# Lawnboy Recoil Spring



## ccrider966 (Jul 8, 2006)

The recoil mechanism on my lawnboy model 10247 does not return now. The mechanism appears to be rivet together and I wonder if the spring has broken and if it can be purchased separately from the housing top cover?
I guess I could drill out the rivets and see what is wrong with the spring but am surprised it is not more easily accessed and replaced.


----------



## geogrubb (Jul 28, 2006)

ccrider966 said:


> The recoil mechanism on my lawnboy model 10247 does not return now. The mechanism appears to be rivet together and I wonder if the spring has broken and if it can be purchased separately from the housing top cover?
> I guess I could drill out the rivets and see what is wrong with the spring but am surprised it is not more easily accessed and replaced.


Don't drill out the rivets, remove the whole shroud, it has 3-4 bolts that hold it on then you access to the spring and rewind without breaking anything. Have a good one. Geo


----------



## paulr44 (Oct 14, 2008)

IPL and parts can be had here:
http://www.partstree.com/parts/search/models/?searchTerm=10247
And NO, don't drill the rivets out as Geogrubb said. You'd still need to remove the housing to do that else you'd have rivet remnants stuck to your flywheel magnets (bad) and you'd only need to do that to replace the entire recoil assy.


----------



## 30yearTech (Sep 14, 2006)

You should remove the entire housing to access the recoil starter, however you can only replace the pull rope without removing the rivets. If the recoil spring requires service or replacement, then you will have to separate the recoil starter assembly from the blower housing. The starter reel will not fit through the opening and the recoil spring is under it. 

A complete starter assembly can be found online from $20.00 on up, Toro/Lawnboy does not list replacement parts for the starter, but there are springs available that will fit them. Springs can be hard and somewhat dangerous to install, if your not familiar with the process.


----------



## ccrider966 (Jul 8, 2006)

*Housing Removed Still No Access.*

I did remove the housing and the smaller portion that houses the spring and rope. There is no way to get inside where the spring is without removing the rivets. I think it is intended for you to replace it as an assembly. I may remove the rivets just to see what the problem is. I suspect the spring end is broken or slipped out of its anchoring place.


----------



## paulr44 (Oct 14, 2008)

30yearTech said:


> You should remove the entire housing to access the recoil starter, however you can only replace the pull rope without removing the rivets. If the recoil spring requires service or replacement, then you will have to separate the recoil starter assembly from the blower housing. The starter reel will not fit through the opening and the recoil spring is under it.
> 
> A complete starter assembly can be found online from $20.00 on up, Toro/Lawnboy does not list replacement parts for the starter, but there are springs available that will fit them. Springs can be hard and somewhat dangerous to install, if your not familiar with the process.

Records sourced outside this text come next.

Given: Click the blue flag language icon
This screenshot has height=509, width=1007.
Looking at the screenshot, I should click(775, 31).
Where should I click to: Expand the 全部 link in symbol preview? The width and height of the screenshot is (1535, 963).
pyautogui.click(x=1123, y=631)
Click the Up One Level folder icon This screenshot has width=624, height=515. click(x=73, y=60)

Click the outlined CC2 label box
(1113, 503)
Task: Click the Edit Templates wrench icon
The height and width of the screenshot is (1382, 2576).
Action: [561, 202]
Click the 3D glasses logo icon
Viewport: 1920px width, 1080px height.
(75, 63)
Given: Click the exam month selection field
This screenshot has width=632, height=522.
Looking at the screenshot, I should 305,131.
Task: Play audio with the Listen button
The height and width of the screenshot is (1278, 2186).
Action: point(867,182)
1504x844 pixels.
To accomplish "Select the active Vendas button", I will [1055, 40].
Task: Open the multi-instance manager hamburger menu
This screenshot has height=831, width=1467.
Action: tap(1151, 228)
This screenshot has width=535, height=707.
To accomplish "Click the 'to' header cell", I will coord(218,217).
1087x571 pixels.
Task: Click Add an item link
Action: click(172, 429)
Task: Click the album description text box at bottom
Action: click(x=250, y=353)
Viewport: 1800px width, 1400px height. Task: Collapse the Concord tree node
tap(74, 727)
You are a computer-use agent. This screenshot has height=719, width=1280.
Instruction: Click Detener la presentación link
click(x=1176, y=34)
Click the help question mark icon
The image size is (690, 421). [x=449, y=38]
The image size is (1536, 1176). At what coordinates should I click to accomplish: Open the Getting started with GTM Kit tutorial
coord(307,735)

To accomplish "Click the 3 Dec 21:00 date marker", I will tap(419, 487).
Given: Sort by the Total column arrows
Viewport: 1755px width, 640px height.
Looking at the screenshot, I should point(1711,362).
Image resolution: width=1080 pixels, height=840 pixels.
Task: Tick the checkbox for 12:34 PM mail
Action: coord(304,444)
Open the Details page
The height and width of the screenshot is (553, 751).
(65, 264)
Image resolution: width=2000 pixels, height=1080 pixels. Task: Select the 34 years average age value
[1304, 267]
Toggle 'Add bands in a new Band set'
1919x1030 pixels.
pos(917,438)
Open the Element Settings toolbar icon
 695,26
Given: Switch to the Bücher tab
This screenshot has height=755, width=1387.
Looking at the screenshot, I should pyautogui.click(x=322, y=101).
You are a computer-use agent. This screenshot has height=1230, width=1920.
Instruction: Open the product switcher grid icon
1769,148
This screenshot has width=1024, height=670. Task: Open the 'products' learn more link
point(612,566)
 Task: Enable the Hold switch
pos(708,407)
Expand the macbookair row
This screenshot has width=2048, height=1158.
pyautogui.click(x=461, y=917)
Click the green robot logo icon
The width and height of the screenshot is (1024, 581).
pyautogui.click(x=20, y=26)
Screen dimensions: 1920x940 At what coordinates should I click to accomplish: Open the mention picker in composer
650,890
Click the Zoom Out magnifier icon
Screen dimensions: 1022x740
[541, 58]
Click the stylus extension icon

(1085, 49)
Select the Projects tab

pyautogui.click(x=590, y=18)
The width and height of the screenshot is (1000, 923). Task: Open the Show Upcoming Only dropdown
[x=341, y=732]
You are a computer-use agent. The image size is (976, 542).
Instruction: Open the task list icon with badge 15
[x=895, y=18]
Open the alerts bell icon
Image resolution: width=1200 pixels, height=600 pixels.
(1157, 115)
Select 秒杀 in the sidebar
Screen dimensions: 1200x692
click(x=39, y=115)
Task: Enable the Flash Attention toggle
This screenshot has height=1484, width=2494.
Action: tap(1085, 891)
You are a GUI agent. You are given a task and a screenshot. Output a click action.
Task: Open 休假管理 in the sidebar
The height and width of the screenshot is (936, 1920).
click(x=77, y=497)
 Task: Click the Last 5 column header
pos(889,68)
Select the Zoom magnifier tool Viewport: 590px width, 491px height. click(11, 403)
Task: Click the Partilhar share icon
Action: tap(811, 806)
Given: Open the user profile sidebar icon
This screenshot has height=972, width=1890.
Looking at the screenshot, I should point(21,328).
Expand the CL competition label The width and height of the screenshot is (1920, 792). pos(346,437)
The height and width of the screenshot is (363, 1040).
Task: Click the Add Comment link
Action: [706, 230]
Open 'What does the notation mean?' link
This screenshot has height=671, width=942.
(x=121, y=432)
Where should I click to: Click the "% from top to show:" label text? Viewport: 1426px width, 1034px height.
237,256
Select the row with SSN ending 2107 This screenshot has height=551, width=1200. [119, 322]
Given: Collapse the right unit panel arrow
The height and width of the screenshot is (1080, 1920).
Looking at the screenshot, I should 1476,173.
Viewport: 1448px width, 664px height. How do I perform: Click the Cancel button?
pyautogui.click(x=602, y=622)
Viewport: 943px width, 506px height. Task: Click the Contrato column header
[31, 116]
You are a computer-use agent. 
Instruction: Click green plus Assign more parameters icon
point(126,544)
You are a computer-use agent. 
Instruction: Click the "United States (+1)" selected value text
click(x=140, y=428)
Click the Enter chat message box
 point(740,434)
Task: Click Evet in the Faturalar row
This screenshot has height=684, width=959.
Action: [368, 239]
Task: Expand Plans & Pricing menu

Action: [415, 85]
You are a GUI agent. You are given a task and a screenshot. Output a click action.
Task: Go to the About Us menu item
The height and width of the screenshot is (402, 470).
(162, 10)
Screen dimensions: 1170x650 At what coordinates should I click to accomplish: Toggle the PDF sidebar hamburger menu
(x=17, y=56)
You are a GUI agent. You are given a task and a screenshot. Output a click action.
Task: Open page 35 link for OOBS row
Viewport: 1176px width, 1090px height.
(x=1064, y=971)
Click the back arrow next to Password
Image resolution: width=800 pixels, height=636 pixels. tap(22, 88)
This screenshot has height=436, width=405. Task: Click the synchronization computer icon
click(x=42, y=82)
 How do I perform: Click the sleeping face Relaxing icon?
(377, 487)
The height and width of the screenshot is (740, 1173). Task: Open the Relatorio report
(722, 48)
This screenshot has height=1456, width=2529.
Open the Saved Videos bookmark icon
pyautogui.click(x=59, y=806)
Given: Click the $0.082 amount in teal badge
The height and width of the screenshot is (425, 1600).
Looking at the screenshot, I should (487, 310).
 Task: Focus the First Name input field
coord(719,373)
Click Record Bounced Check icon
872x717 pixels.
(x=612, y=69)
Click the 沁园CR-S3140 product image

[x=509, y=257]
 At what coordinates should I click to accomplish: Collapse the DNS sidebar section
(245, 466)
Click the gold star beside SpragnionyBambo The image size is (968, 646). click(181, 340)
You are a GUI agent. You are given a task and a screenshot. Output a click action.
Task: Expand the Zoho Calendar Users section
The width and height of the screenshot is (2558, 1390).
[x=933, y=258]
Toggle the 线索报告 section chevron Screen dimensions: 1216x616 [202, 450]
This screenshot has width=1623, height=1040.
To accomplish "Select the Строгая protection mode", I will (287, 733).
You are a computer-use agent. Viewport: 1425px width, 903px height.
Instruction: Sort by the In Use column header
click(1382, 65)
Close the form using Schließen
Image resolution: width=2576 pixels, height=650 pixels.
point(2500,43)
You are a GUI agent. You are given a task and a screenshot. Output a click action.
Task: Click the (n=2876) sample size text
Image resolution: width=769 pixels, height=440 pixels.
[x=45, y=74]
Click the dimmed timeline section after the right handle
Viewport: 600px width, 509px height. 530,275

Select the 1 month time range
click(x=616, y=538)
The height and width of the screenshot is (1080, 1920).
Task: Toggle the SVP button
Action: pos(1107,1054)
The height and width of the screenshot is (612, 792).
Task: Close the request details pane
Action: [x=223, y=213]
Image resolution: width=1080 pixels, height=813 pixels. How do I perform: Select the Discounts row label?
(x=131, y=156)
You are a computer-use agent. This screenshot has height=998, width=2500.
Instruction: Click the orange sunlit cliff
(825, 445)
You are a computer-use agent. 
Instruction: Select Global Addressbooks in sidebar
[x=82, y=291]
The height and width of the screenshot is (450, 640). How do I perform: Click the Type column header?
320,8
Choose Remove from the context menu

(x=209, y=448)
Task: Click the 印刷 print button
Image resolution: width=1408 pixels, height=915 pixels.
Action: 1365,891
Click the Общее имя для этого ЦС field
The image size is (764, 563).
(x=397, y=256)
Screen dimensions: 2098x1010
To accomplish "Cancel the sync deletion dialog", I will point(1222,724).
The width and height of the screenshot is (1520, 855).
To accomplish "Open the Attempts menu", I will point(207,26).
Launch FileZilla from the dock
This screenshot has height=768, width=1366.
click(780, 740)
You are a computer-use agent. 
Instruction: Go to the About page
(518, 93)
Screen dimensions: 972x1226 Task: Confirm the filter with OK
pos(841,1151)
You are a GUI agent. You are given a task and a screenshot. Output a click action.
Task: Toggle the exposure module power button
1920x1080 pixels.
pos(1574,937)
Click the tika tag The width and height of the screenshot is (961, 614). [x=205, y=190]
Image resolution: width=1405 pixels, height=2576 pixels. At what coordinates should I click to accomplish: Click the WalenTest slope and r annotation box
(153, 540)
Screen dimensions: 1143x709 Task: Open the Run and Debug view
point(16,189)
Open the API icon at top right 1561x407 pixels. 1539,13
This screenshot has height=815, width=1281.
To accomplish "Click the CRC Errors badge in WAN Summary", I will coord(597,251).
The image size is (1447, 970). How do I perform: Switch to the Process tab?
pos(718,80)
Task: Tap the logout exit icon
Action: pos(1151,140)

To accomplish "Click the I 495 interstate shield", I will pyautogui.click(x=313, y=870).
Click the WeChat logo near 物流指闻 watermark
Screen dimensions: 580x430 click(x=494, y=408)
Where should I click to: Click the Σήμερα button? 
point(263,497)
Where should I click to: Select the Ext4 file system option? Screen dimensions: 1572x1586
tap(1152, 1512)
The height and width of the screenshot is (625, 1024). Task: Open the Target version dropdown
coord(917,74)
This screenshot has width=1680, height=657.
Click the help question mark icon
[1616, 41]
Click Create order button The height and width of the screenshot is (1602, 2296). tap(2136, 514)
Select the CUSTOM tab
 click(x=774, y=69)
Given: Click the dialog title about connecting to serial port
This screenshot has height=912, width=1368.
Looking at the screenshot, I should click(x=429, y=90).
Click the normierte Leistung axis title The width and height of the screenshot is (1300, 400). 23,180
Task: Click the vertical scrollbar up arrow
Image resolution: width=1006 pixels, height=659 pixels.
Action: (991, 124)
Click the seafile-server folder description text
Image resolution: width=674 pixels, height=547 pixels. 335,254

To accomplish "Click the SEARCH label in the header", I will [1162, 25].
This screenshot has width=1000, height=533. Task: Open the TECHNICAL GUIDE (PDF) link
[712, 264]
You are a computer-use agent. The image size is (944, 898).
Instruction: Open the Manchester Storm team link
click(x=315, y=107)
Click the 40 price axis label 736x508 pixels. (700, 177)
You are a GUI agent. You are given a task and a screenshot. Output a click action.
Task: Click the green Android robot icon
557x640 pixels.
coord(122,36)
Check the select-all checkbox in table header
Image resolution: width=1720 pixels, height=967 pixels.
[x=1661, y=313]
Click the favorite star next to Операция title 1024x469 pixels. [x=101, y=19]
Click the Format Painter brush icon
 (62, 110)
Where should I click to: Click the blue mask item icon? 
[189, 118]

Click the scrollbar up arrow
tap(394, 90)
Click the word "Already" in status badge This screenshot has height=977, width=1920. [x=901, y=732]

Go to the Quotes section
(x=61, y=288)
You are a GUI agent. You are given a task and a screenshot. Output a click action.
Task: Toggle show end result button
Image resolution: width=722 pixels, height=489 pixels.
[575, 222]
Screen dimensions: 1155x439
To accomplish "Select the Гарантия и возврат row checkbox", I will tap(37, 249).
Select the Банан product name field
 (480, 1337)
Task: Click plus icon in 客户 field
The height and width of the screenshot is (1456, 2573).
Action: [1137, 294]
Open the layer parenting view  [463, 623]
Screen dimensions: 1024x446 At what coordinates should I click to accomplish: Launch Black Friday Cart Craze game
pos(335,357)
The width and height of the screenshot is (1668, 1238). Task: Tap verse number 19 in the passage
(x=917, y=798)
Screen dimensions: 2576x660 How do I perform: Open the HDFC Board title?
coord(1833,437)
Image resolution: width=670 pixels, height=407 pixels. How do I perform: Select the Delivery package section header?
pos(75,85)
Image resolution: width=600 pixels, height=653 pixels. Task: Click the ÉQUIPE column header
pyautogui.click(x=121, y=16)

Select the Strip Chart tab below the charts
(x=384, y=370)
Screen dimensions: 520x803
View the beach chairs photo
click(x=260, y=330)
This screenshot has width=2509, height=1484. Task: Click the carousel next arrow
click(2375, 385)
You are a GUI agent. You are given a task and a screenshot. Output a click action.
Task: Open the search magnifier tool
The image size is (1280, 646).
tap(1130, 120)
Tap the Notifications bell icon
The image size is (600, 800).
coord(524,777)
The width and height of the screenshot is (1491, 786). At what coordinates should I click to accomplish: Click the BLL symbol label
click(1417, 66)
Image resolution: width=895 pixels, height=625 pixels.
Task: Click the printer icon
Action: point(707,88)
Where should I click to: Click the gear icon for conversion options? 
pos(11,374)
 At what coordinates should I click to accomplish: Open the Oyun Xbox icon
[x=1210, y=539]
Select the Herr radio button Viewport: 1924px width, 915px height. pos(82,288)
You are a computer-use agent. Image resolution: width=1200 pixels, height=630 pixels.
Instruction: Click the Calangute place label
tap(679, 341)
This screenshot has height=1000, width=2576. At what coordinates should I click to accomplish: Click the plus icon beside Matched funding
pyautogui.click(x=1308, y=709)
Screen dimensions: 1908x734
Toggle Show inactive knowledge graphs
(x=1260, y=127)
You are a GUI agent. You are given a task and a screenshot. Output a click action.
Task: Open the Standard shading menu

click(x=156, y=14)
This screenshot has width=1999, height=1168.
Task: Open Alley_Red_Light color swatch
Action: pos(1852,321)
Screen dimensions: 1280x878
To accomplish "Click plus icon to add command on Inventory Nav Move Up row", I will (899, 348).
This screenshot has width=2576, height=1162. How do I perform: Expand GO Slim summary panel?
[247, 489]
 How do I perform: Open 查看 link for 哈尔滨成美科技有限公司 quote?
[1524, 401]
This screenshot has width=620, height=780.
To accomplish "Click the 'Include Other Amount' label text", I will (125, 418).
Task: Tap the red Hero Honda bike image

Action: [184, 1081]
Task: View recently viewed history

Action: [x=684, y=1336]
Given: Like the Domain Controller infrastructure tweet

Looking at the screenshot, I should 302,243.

I didn't know that! Haven't worked on a LB engine since the 80's, and THOSE side-mount recoils sucked to work on. Thought this newer one was like a B&S.


----------



## 30yearTech (Sep 14, 2006)

paulr44 said:


> I didn't know that! Haven't worked on a LB engine since the 80's, and THOSE side-mount recoils sucked to work on. Thought this newer one was like a B&S.


Yep, I remember those old D - Series starters, what a pain they were to put back in, and keep all your fingers....


----------



## geogrubb (Jul 28, 2006)

Hey, be nice to the old LB, I bought a new 4501 in 79, took it out of the box, gassed it up, gave it a pull, the rope slipped out of my hand, jumped off the spool and there I was, taking apart a brand new mower to fix the starter rope. I still have the mower, it still has the original points and condenser and usually starts on first or second pull.....after I get the starter assembly to catch. Have a good one. Geo


----------



## 30yearTech (Sep 14, 2006)

geogrubb said:


> Hey, be nice to the old LB, I bought a new 4501 in 79, took it out of the box, gassed it up, gave it a pull, the rope slipped out of my hand, jumped off the spool and there I was, taking apart a brand new mower to fix the starter rope. I still have the mower, it still has the original points and condenser and usually starts on first or second pull.....after I get the starter assembly to catch. Have a good one. Geo


Those old OMC Lawnboy's were hard to beat, but that was one crude recoil starter. You needed three hands to put it back together, and at least two hands to get it back in place on the engine with that little spring clip in the right place. Problem was there was only room for a little bit less than 1 hand!!

Until I got real good at them, I was kind of afraid of them. I had so many of the springs jump out and cut up the one hand I could fit up in there, I had to get good at doing them with both hands, so I could always have at least one good hand at a time to work with...


----------